Did Timothy Dolan physically harm children himself? No. But it appears he may have "looked the other way." I hope (we) Catholics won't look the other way. If we do, we too are culpable.
As Dolan, his advisors, flak catchers and apologists wait for reports pertaining to his alleged payoffs to priests who violated children to just go away, the bigger question might be whether the "long arm of the law" can stay away.
If that long arm does aim to reach out to tap Cardinal Dolan on the shoulder so as to ask a few questions, it had best reach swiftly. It's way too soon to think of Dolan as a flight risk, but the Vatican is only seven hours away, and once ensconced in La Citta Vaticana, the pope's man in "Sin City" would never again have to explain a thing. (We've seen this already with Bernie Law, may see it with Cardinal Rigalli, and residences in Rome have been very useful for Cardinals Burke and Levada.)
Not in this life, at least.
One of the points being brought out in other articles on this upcoming USCCB meeting is the necessity to add some sort of accountability for Bishops in the Dallas Charter.
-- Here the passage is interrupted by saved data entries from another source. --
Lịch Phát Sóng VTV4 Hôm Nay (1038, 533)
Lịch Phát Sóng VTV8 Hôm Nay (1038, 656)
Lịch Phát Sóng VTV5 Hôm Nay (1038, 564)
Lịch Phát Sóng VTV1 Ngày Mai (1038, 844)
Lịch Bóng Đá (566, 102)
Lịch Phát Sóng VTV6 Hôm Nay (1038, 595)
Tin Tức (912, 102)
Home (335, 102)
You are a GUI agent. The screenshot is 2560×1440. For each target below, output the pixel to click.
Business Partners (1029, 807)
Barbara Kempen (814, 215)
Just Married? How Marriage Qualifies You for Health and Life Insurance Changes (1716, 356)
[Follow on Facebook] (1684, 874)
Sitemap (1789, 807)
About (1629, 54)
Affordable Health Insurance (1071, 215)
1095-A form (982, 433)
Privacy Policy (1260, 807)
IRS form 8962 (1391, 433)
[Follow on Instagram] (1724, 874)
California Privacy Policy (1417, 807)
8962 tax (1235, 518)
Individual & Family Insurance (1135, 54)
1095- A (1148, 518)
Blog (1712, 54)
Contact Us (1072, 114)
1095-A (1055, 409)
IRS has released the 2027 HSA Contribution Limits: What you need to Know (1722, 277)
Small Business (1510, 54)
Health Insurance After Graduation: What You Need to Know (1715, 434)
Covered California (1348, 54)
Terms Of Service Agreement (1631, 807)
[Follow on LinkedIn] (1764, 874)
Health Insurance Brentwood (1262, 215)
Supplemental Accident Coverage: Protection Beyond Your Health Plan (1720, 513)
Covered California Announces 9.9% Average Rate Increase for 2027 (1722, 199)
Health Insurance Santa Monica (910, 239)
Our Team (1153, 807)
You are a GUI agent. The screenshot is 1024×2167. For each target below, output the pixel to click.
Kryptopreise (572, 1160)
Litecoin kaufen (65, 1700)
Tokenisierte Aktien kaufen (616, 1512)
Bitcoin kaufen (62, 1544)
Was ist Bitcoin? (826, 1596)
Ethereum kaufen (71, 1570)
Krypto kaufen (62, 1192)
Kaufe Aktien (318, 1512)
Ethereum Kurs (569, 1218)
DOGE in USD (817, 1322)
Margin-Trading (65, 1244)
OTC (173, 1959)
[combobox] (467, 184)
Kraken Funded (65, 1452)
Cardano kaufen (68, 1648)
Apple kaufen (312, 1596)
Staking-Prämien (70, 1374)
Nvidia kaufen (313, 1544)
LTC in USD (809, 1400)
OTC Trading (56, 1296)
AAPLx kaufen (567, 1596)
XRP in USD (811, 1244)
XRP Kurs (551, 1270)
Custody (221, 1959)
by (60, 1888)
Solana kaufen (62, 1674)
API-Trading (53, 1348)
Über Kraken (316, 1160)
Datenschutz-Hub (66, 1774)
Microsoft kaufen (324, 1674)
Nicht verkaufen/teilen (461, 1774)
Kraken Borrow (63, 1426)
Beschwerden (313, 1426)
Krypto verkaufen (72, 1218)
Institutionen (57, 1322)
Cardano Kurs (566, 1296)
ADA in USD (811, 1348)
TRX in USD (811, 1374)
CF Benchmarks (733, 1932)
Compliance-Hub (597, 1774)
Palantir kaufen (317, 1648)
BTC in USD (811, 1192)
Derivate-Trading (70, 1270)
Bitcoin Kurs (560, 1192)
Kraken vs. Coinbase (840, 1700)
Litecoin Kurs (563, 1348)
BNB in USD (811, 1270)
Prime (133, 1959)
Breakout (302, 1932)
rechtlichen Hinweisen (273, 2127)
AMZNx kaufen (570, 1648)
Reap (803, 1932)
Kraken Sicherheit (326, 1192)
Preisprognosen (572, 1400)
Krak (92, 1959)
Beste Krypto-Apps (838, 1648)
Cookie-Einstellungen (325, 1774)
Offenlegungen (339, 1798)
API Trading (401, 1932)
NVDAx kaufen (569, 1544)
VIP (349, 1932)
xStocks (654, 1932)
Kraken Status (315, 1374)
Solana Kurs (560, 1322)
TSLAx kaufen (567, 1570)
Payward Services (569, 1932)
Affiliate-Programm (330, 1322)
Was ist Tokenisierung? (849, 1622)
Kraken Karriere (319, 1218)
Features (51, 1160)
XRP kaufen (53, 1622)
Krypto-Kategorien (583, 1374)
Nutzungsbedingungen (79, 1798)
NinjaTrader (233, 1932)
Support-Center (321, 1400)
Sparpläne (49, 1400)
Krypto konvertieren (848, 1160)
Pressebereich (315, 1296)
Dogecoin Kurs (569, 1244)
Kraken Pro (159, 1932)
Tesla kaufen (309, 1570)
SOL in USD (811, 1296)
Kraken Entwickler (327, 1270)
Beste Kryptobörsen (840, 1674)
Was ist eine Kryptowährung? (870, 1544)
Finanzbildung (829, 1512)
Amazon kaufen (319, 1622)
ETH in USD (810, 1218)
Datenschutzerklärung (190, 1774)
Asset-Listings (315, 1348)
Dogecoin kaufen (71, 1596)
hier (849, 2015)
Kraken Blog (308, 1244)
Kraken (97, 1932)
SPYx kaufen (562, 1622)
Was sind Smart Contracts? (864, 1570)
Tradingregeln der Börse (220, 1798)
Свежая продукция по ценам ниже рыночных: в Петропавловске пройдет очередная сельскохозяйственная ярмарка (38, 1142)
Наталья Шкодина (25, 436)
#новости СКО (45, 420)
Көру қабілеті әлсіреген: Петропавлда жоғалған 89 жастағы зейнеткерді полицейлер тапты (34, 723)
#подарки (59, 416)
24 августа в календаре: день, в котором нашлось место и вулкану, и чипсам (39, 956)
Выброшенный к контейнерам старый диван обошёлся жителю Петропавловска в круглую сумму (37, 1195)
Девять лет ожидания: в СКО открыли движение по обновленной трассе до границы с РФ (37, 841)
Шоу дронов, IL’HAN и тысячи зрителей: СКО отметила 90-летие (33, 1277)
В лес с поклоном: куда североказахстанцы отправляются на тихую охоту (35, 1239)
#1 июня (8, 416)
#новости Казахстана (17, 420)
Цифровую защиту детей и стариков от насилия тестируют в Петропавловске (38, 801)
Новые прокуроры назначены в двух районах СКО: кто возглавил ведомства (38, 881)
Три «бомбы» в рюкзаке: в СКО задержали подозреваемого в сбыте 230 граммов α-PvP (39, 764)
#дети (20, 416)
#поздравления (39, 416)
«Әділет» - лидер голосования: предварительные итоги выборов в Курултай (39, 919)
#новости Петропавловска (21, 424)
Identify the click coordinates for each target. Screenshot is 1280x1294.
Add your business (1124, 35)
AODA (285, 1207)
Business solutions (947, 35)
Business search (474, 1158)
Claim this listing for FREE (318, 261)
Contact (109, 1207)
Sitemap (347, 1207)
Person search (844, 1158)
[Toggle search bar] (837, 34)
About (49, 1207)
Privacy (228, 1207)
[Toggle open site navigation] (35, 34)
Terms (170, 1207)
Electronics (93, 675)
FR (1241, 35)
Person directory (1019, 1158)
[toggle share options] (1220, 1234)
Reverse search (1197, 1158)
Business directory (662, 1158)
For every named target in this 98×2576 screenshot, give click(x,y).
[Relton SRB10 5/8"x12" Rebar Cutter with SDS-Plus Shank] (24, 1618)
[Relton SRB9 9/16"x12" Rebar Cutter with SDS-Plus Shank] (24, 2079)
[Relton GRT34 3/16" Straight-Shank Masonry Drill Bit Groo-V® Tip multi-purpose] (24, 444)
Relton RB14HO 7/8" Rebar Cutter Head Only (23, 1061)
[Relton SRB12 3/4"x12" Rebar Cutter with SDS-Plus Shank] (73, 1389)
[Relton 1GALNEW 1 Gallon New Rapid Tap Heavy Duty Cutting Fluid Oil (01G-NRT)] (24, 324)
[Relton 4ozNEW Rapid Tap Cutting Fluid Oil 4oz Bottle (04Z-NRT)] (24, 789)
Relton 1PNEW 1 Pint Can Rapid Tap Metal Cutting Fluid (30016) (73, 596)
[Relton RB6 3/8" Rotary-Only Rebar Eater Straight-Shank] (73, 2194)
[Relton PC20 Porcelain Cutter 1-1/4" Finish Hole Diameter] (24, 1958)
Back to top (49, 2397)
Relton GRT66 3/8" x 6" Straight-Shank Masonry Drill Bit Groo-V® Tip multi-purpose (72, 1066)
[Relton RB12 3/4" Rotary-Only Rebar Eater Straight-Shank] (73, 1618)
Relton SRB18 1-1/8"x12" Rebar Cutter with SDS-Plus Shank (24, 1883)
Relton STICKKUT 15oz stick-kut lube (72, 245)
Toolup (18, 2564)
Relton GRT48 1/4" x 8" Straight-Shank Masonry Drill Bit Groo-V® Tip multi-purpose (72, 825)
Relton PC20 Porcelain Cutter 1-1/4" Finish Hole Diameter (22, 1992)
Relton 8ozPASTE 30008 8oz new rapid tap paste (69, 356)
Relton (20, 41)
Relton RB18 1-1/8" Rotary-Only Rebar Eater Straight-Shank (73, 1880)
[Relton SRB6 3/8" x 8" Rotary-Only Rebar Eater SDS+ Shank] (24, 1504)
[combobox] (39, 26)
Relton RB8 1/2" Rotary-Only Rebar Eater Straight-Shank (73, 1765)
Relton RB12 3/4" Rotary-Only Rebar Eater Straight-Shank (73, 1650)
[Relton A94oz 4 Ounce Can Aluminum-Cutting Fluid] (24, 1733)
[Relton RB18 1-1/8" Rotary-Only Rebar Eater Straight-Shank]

I agree whole heartedly with this sentiment, and it's been my one over arching complaint about the Dallas Charter since it's inception. Lack of accountability for bishops utterly destroys the validity of the whole Charter. We've seen that repeatedly come to the forefront in the last ten years. It's why I think Cardinal Dolan needs to be confronted because he appears to have violated the Charter while simultaneously making a mockery of the Canonical judicial process for accused priests. How much is the Sacrament of Ordinaiton worth? Apparently 20,000 dollars.
I had a tough time dealing with Cardinal George as the head of the USCCB but following him up with Cardinal Dolan makes a mockery of the whole Dallas Charter. Actually, Cardinal Dolan is making a mockery of the whole idea of an Archbishop. Here I'm thinking of using his blog as a platform for Bully Bill, using Archdiocesan money to 'dig up dirt' on abuse victims, secreting 130 million in a cemetery trust to avoid paying abuse victims, and now the bribes to known abusers to leave the priesthood, and this undoubtedly to get them off Archdiocesan roles and avoid more abuse settlements. Archbishop Weakland should have been so clever. He made the mistake of trying to get the Vatican to expedite the laicization of some of these guys and here all along all he had to do was bribe the offending priests. He could have saved the money he wasted in Vatican City arguing his case with Cardinal Bertone. But of course, both Weakland and Dolan failed to inform police. Which is the bottom line. It doesn't matter what side of theological spectrum, these bishops will be bishops, they will close ranks, and they will protect their own.
What the USCCB really needs, is not a glad handing republican political operative for a president, but one honest man who can rally his silent brother bishops and end this entire travesty. The Vatican can't fire them all because the Vatican is having trouble finding men who even want their jobs. They have the power to walk outside the closed circle, the question is do they have the courage?